TASK DIRECTIONS –
Tally the lines below that include "Open" and give only the total.

SUPPLIED INFORMATION –
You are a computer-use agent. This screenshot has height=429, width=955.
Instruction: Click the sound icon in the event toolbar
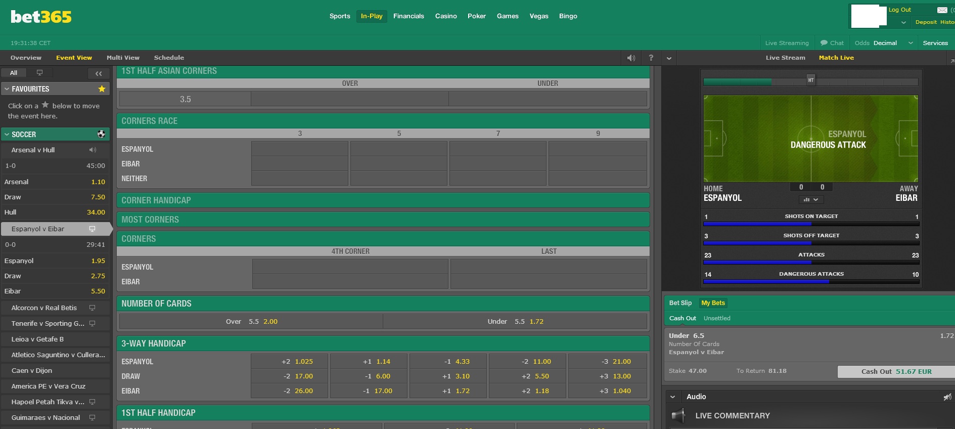pos(631,58)
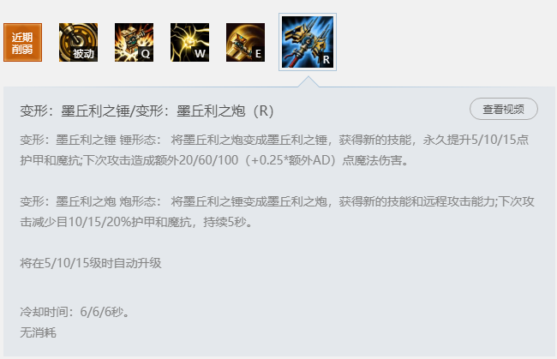Click the Q letter badge on skill icon
Image resolution: width=557 pixels, height=359 pixels.
pyautogui.click(x=146, y=54)

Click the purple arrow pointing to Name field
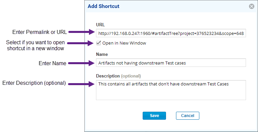[81, 63]
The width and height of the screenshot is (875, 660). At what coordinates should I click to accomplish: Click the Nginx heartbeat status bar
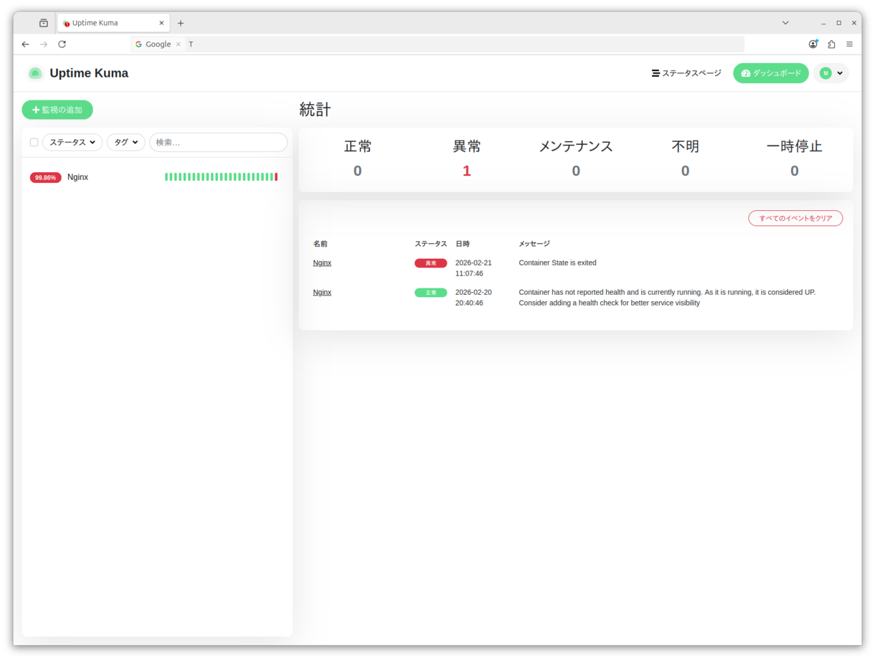(x=221, y=177)
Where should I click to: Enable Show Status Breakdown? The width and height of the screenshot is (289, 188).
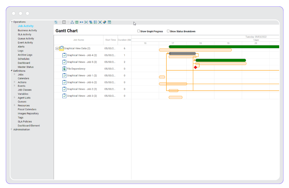[168, 31]
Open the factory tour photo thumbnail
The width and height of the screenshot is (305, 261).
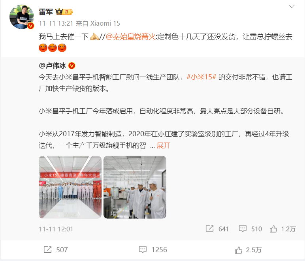(x=135, y=187)
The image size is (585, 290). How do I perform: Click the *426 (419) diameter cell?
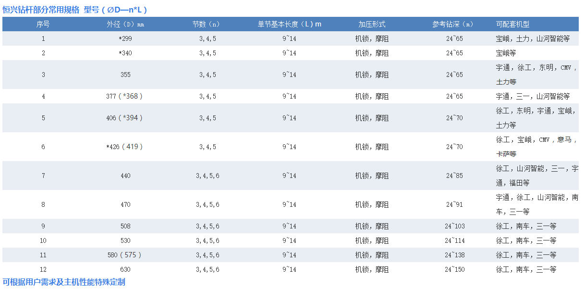(124, 147)
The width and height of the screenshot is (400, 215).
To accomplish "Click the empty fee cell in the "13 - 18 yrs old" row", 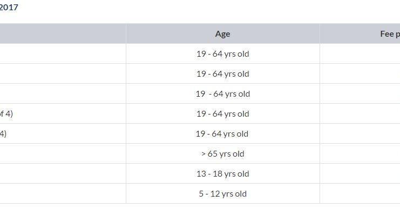I will coord(360,173).
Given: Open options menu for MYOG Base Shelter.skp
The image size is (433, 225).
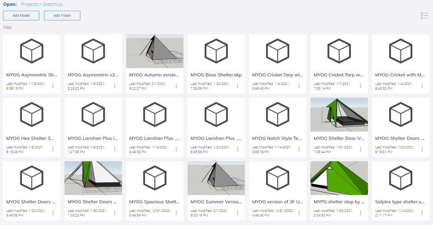Looking at the screenshot, I should (238, 86).

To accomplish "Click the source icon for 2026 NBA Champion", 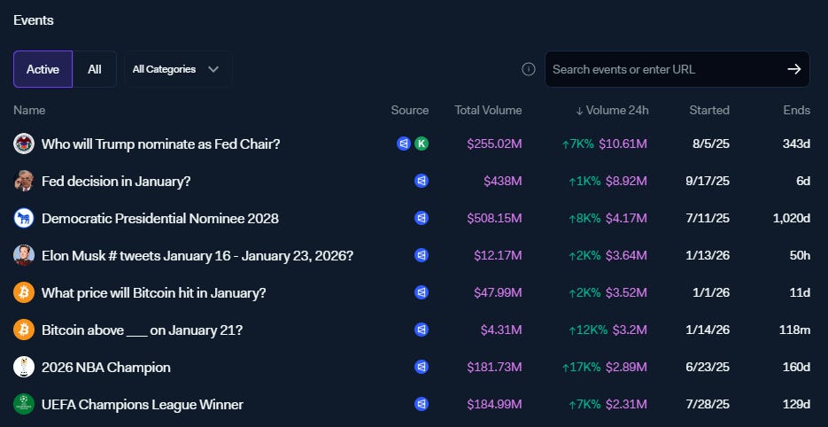I will tap(422, 367).
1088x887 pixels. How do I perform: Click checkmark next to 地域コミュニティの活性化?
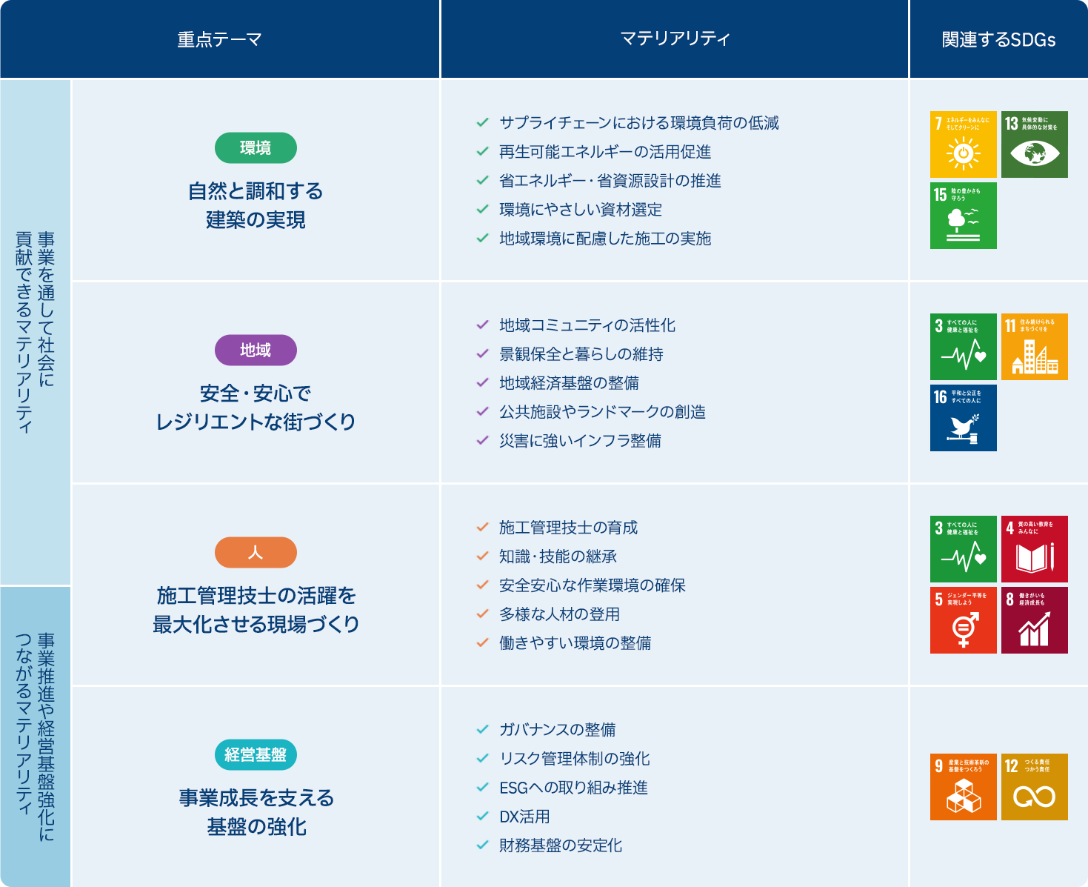(483, 325)
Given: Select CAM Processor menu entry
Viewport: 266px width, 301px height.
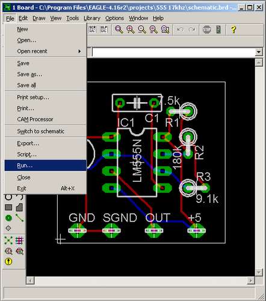Looking at the screenshot, I should point(46,119).
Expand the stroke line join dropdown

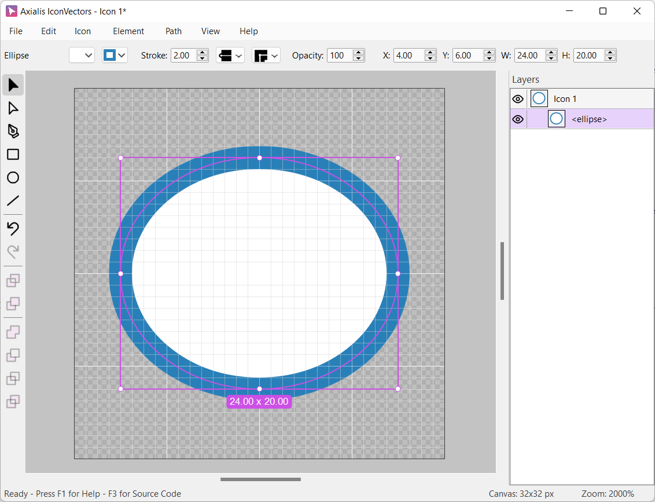coord(266,56)
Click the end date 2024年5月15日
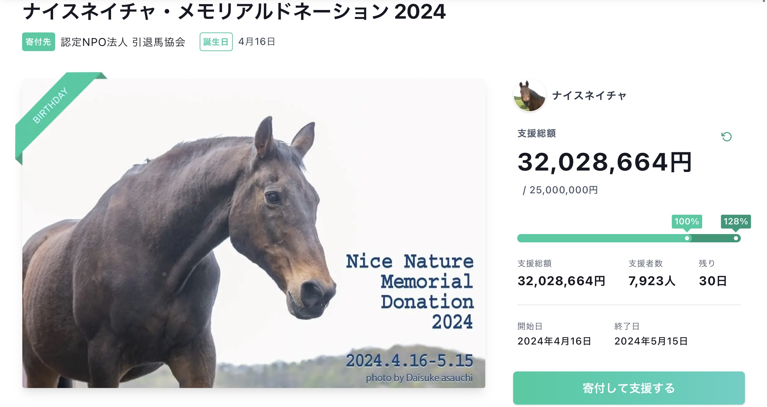The image size is (767, 407). [x=651, y=341]
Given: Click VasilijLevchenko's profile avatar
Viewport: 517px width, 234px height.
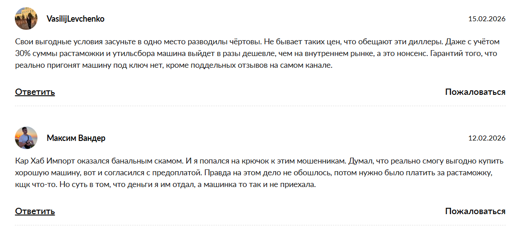Looking at the screenshot, I should 26,19.
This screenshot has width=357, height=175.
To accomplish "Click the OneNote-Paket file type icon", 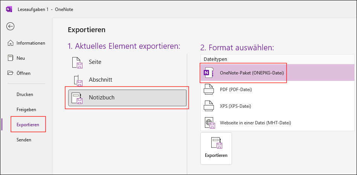I will (209, 73).
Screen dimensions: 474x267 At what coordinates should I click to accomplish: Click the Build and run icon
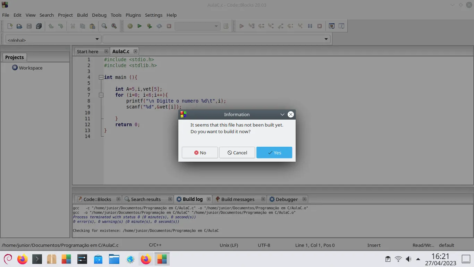click(150, 26)
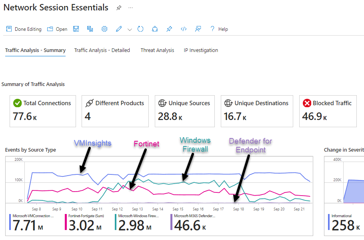The image size is (364, 240).
Task: Click the Done Editing button
Action: pos(24,29)
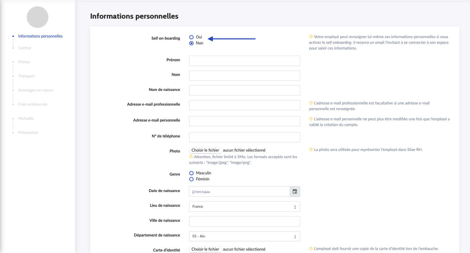The height and width of the screenshot is (253, 470).
Task: Click Choisir le fichier for Photo
Action: click(x=205, y=150)
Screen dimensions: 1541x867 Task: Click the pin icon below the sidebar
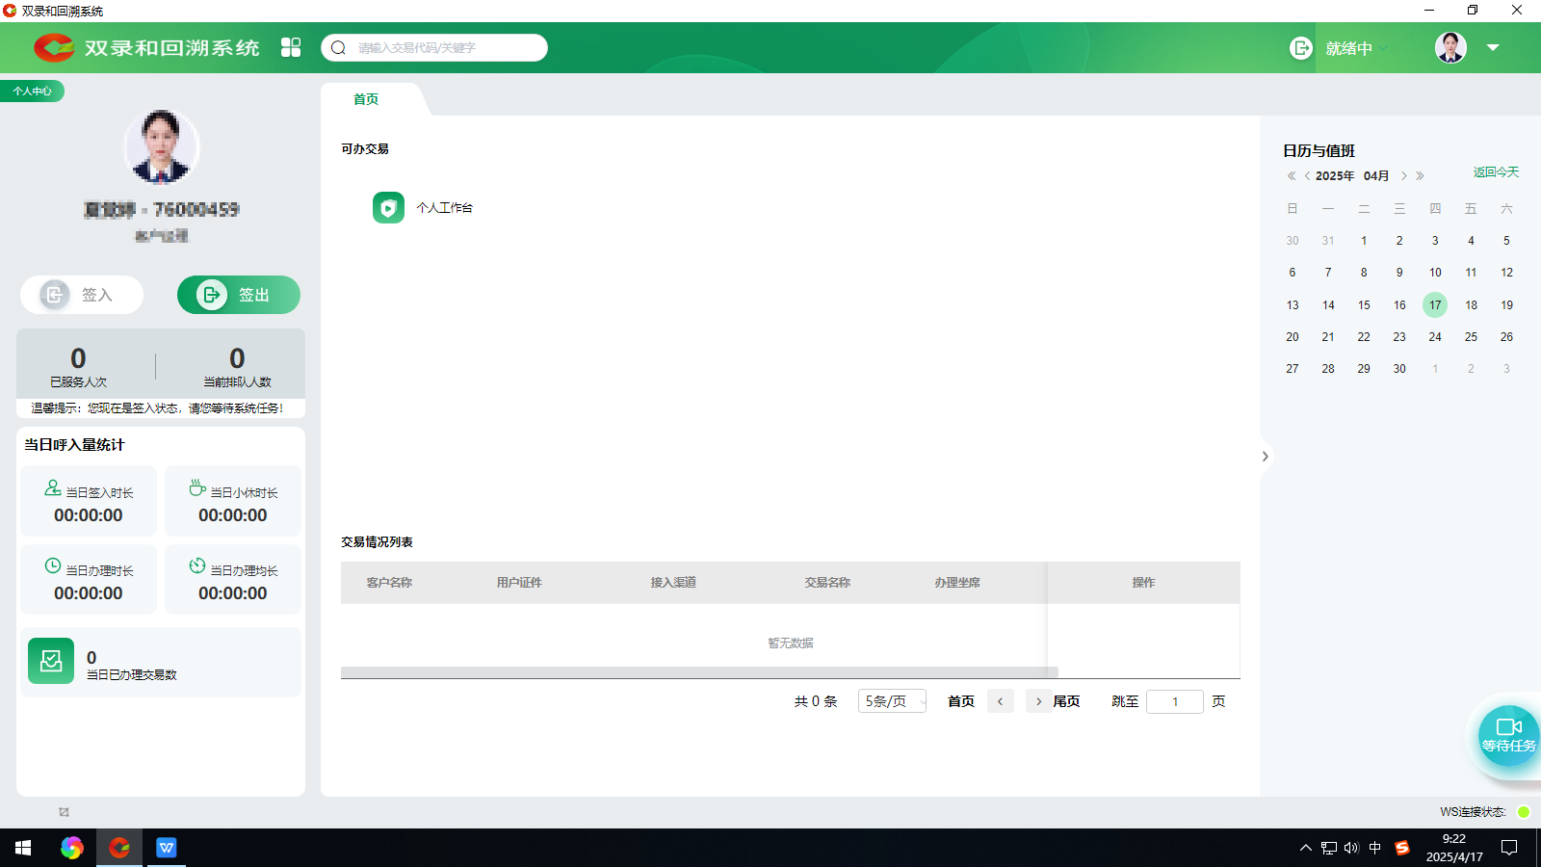(x=64, y=812)
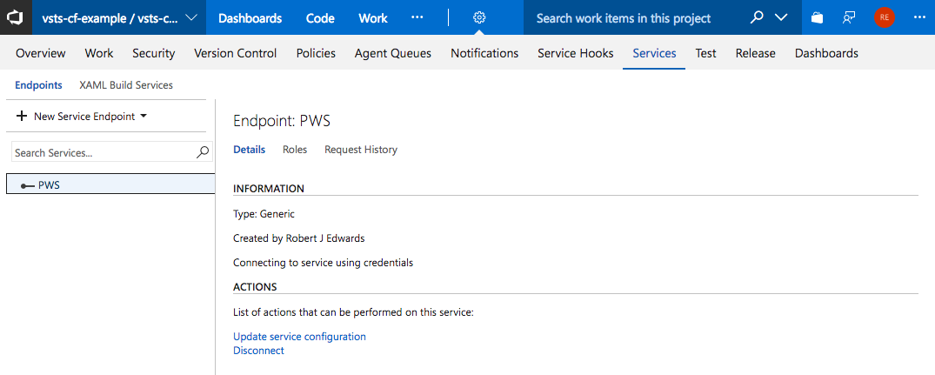
Task: Click the Update service configuration link
Action: coord(299,337)
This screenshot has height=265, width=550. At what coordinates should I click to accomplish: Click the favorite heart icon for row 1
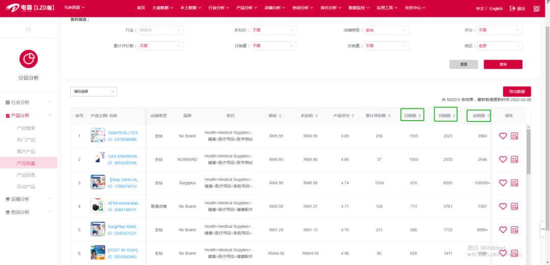[503, 136]
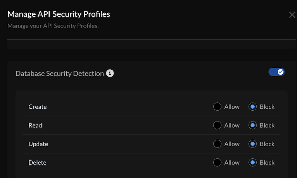Choose Block radio button for Read
This screenshot has height=178, width=297.
[253, 125]
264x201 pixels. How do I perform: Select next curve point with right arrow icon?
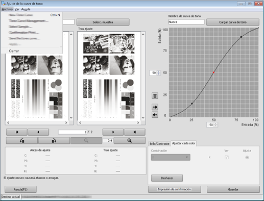(155, 115)
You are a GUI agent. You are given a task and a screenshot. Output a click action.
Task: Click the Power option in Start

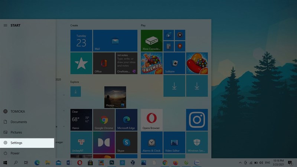pos(15,153)

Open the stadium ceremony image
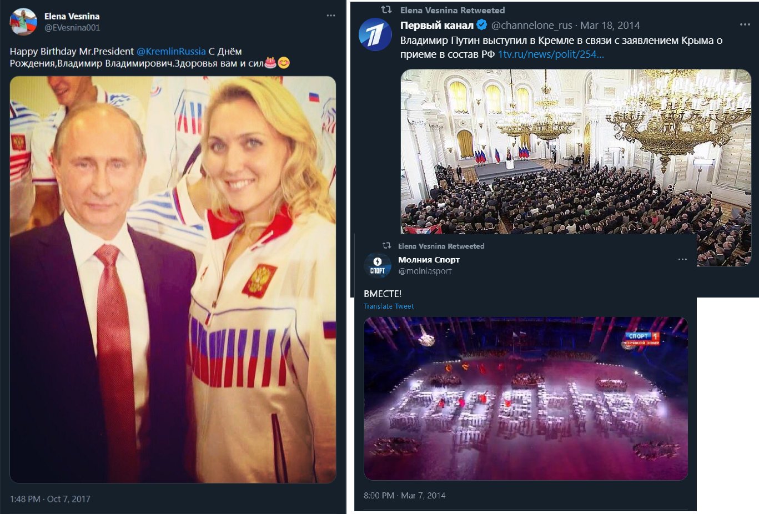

TASK OUTPUT –
3